Aswaja ala pesantren juga tidak pernah menganjurkan pengikutnya untuk menggunakan cara-cara kekerasan dalam berdakwah.

Jika ada kemunkaran yang terjadi dalam masyarakat, doktrin Aswaja mengajarkan “Amar Ma’ruf Nahi Munkar”,  melalui “hikmah” (ilmu pengetahuan), mau’izhah hasanah (nasehat yang santun) dan mujadalah billati hiya ahsan (berdebat dengan cara yang terbaik). Pesantren tidak melakukan Nahi Munkar" dengan cara-cara mungkar. Karena hal ini bertentangan dengan prinsip Islam.

Cara lain adalah melalui aturan-aturan hukum yang adil dan dilaksanakan dengan konsekuen. Hukum yang adil adalah pilar utama bagi kehidupan bersama masyarakat bangsa. Demikianlah, maka adalah jelas Aswaja menolak cara-cara penyebaran agama dengan kekerasan baik fisik, psikis maupun pembunuhan karakter. Dengan ungkapan lain, mereka yang menggunakan kekerasan dalam menyebarkan agama, meski dengan mengatasnamakan agama atau umat Islam bukan bagian dari masyarakat Aswaja dan Pesantren.
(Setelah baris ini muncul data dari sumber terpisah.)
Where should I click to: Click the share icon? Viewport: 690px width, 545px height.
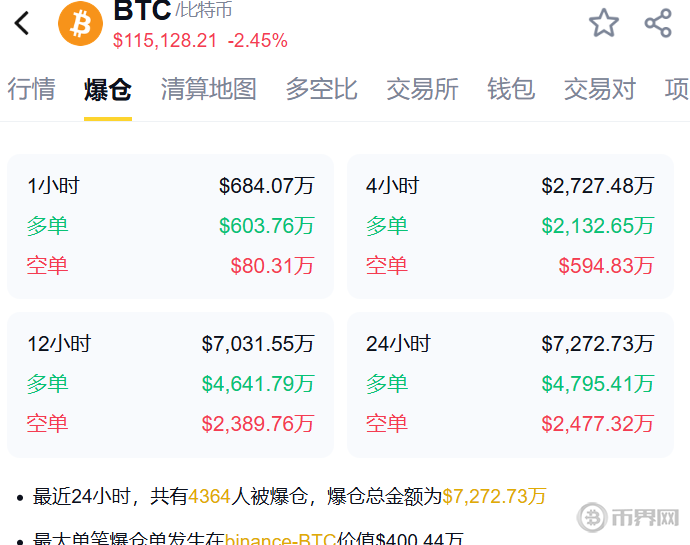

Kita harus waspadai klaim-klaim mereka.

Apa yang dimiliki dan harus dijaga atau dirawat oleh Pesantren?

Ini adalah pertanyaan yang menarik sekaligus menukik. Ia seperti menyimpan kegelisahan panjang yang ingin dijawab segera, tentang peran dan sumbangan pesantren kini dan mendatang bagi negeri ini. Aku mencoba menawarkan gagasan saja. Boleh jadi tak juga memuaskan.
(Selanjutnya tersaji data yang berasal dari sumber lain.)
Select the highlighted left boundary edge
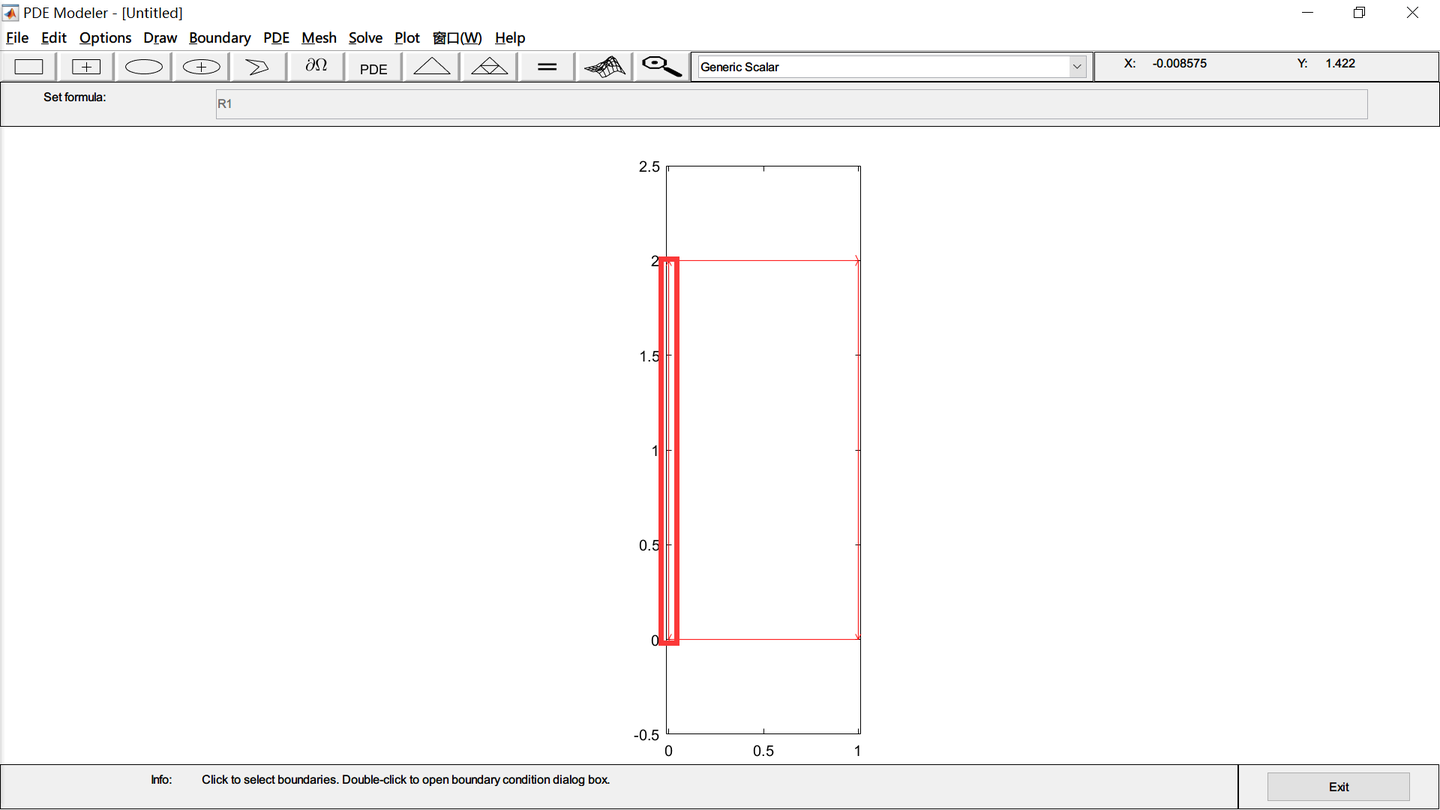The width and height of the screenshot is (1440, 810). click(671, 450)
Pada awal adanya, pesantren dimaksudkan sebagai institusi sosial  dengan visi-misi profetik  (cita-cita kenabian). Cita-cita ini tidak lain adalah cita-cita kemanusiaan. Ia adalah “memutus mata rantai penindasan manusia atas manusia, membebaskan manusia dari struktur social yang tiranik yang membodohi dan memarginalkan mereka, mengajarkan pengetahuan dan menegakkan keadilan”. Visi ini diungkapkan secara eksplisit oleh al-Qur’an :

الَر كِتَابٌ أَنزَلْنَاهُ إِلَيْكَ لِتُخْرِجَ النَّاسَ مِنَ الظُّلُمَاتِ إِلَى النُّورِ بِإِذْنِ رَبِّهِمْ إِلَى صِرَاطِ الْعَزِيزِ الْحَمِيدِ

Alif, laam raa. (Ini adalah) Kitab yang Kami turunkan kepadamu supaya kamu mengeluarkan manusia dari gelap gulita kepada cahaya terang benderang dengan izin Tuhan mereka, (yaitu) menuju jalan Tuhan Yang Maha Perkasa lagi Maha Terpuji.
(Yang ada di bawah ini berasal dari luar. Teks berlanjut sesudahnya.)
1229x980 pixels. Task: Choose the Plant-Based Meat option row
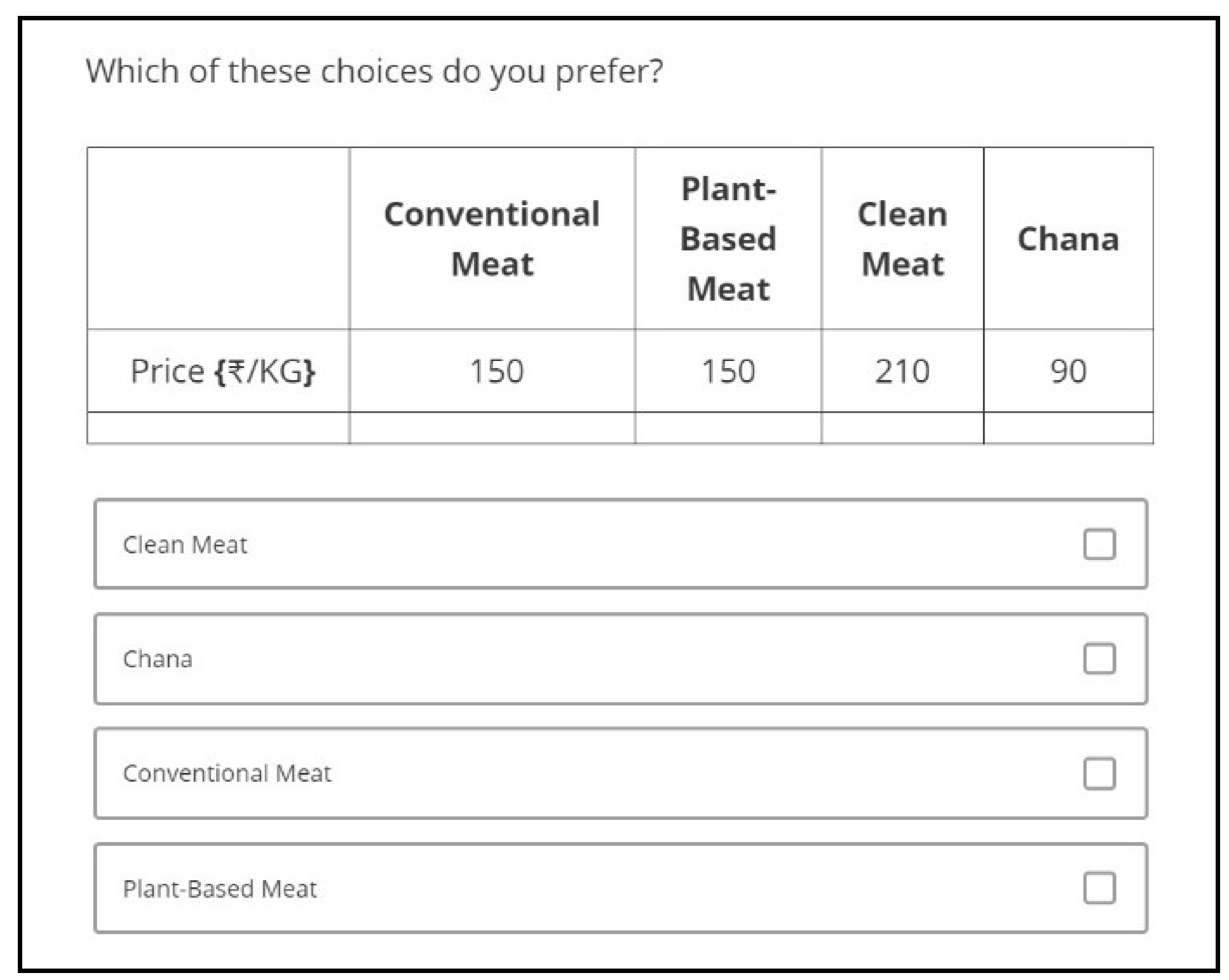pos(620,888)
Ketika saya belajar di Pesantren, Kiai mengatakan : “Belajar dan mengaji itu untuk menghilangkan kebodohan”. Kalimat ini tampak amat sederhana memang, tetapi ia amat mendasar, prinsipal. Kebodohan adalah kegelapan. Permusuhan lebih sering terjadi akibat dari kebodohan atau ketidakmengertian. Jadi kebodohan (al-zhalam) berpotensi melahirkan kezaliman (al-zhulm). Sebuah pepatah mengatakan: "Al-Insan A'da- u ma Jahilu", manusia itu memusuhi orang lain karena mereka bodoh.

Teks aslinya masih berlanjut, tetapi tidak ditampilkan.